------ Data extract ------
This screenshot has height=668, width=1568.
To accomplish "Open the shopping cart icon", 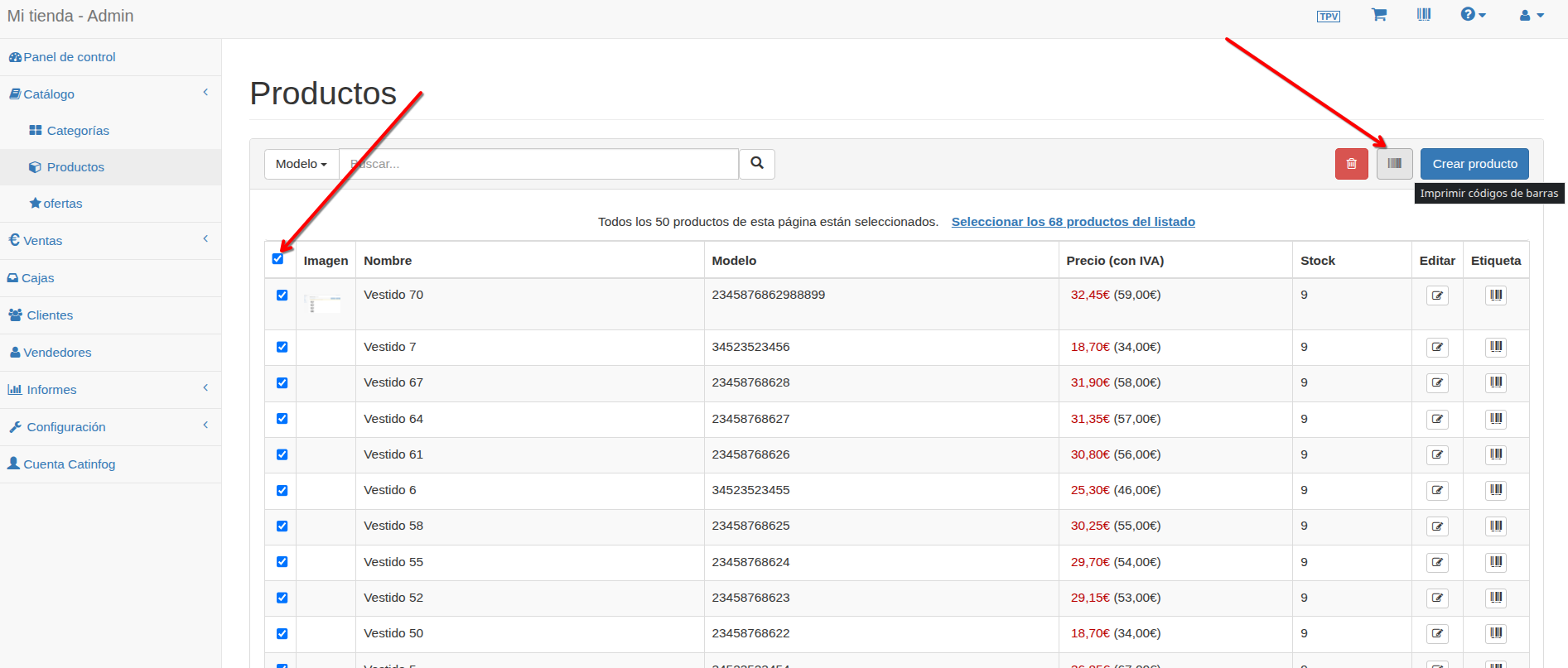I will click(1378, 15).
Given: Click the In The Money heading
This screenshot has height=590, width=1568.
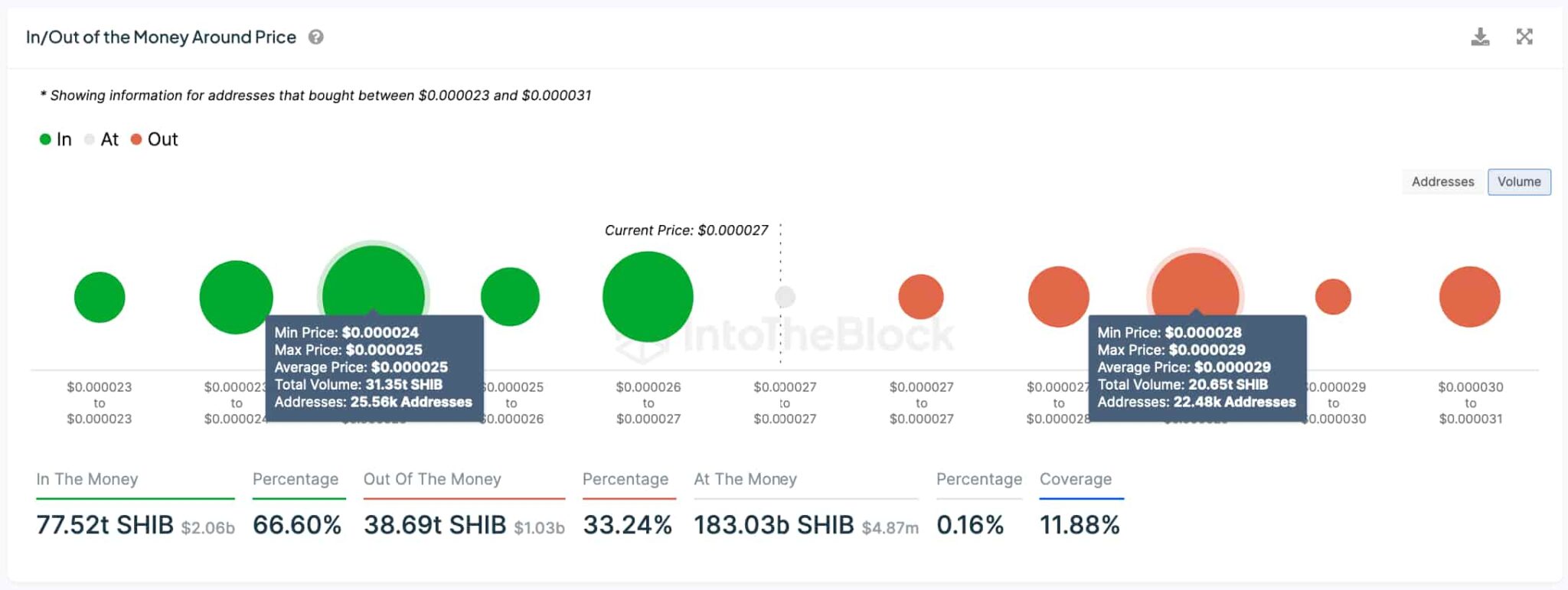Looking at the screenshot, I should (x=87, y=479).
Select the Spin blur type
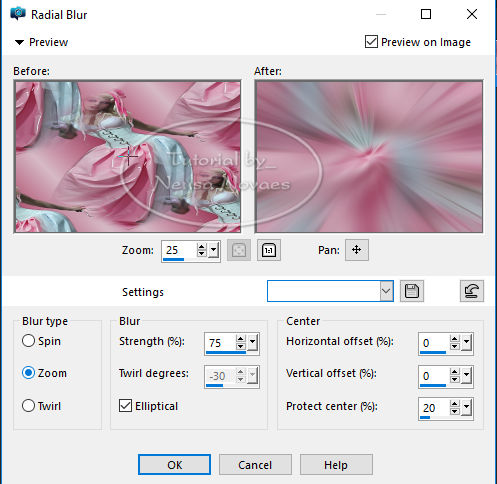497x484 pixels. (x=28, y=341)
------
------ Data extract ------
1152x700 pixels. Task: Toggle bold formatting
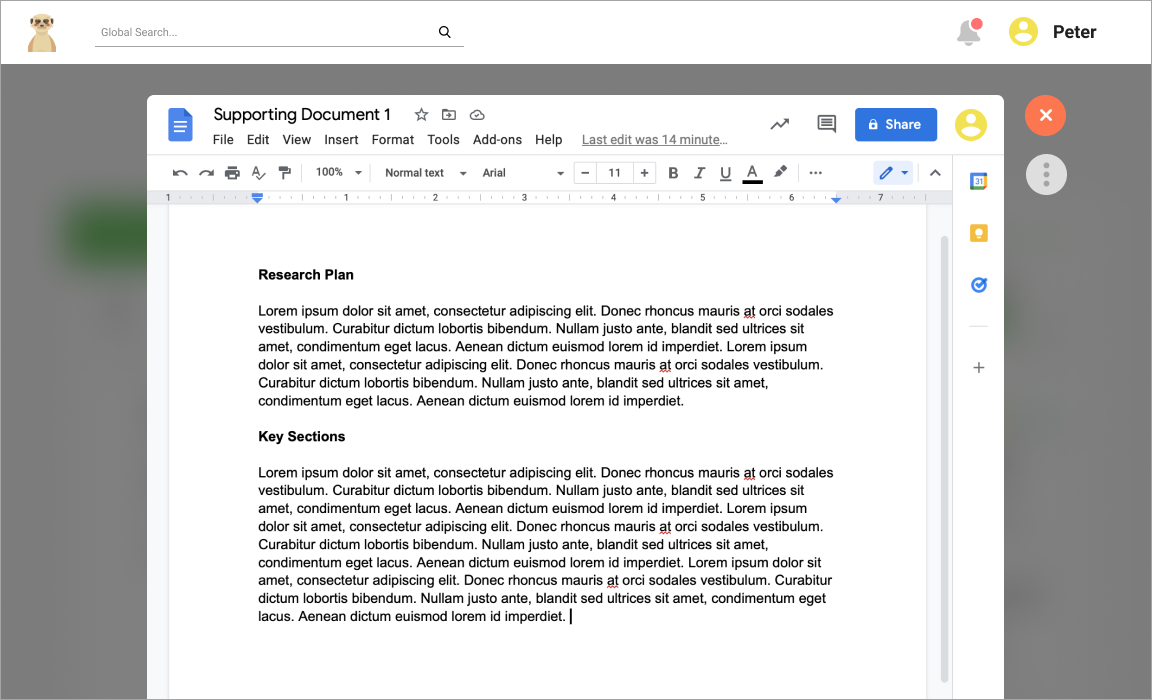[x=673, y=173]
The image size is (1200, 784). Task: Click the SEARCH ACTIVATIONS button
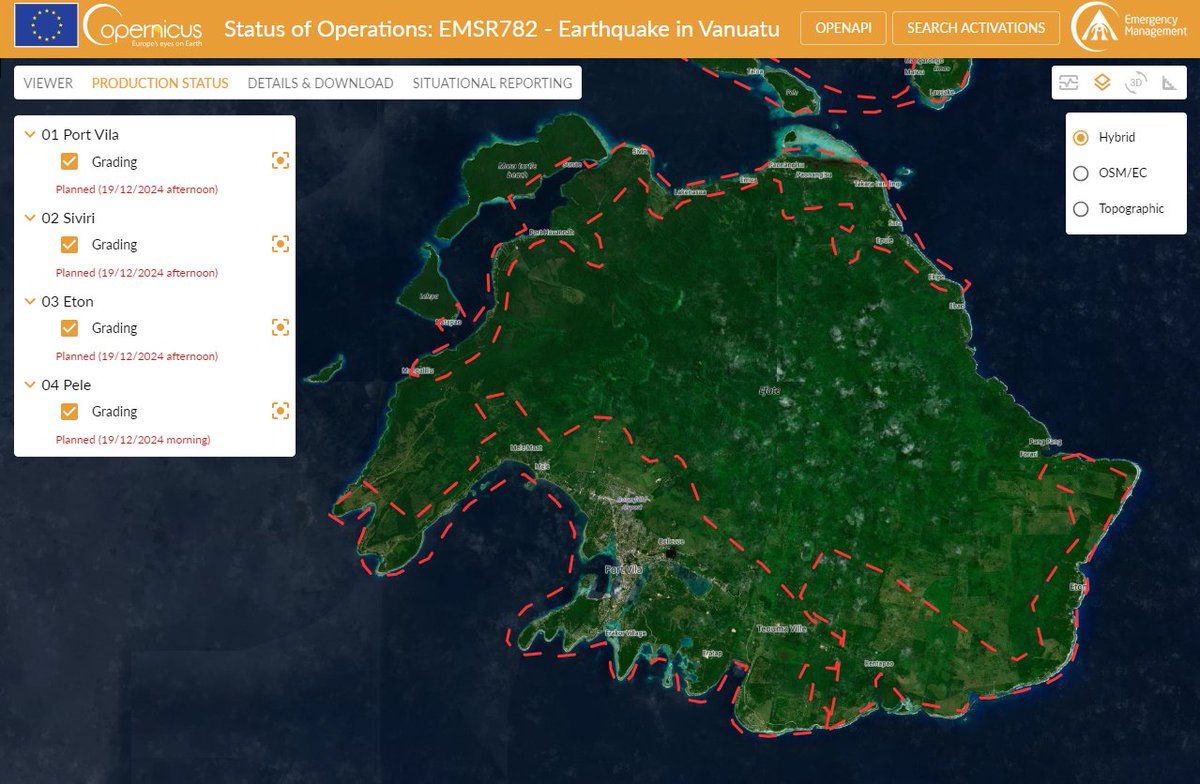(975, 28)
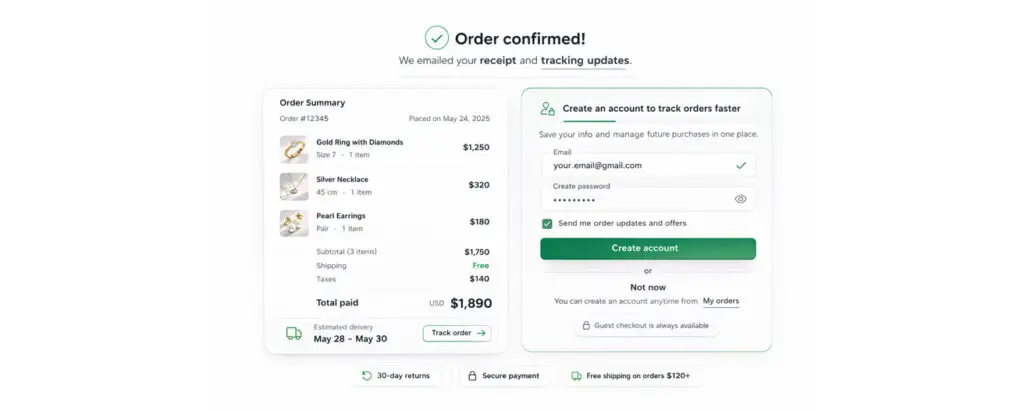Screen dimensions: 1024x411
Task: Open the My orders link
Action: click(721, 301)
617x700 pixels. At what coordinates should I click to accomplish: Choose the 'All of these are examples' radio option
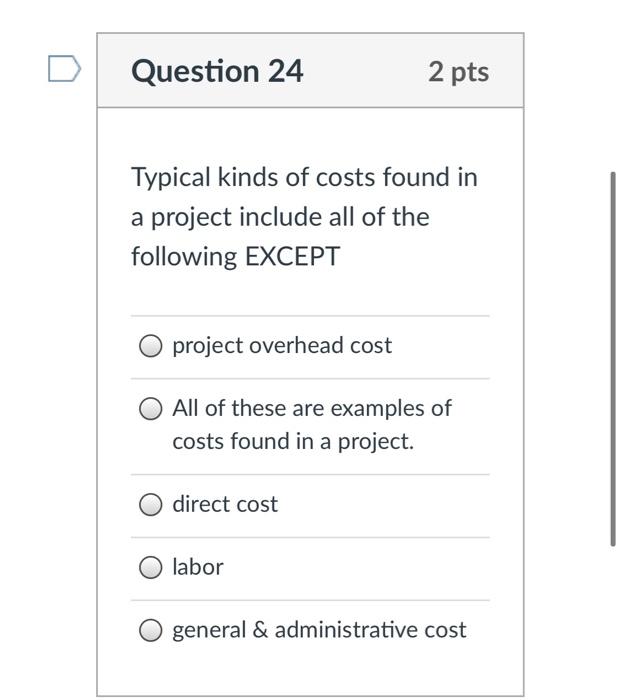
------
#### [Exercise aim]
What is needed is an exact copy of the lines above from the one with "1152x700 pixels. Task: Toggle bold formatting" to the one with "617x700 pixels. At", both ends kept, and nothing more; please leave the pictures out.

#### [Problem solution]
1152x700 pixels. Task: Toggle bold formatting
[x=673, y=173]
The image size is (1200, 784). Task: Click the SEARCH ACTIVATIONS button
(975, 28)
Screen dimensions: 1024x411
Task: Open the My orders link
Action: click(721, 301)
617x700 pixels. At what coordinates should I click to accomplish: Choose the 'All of these are examples' radio option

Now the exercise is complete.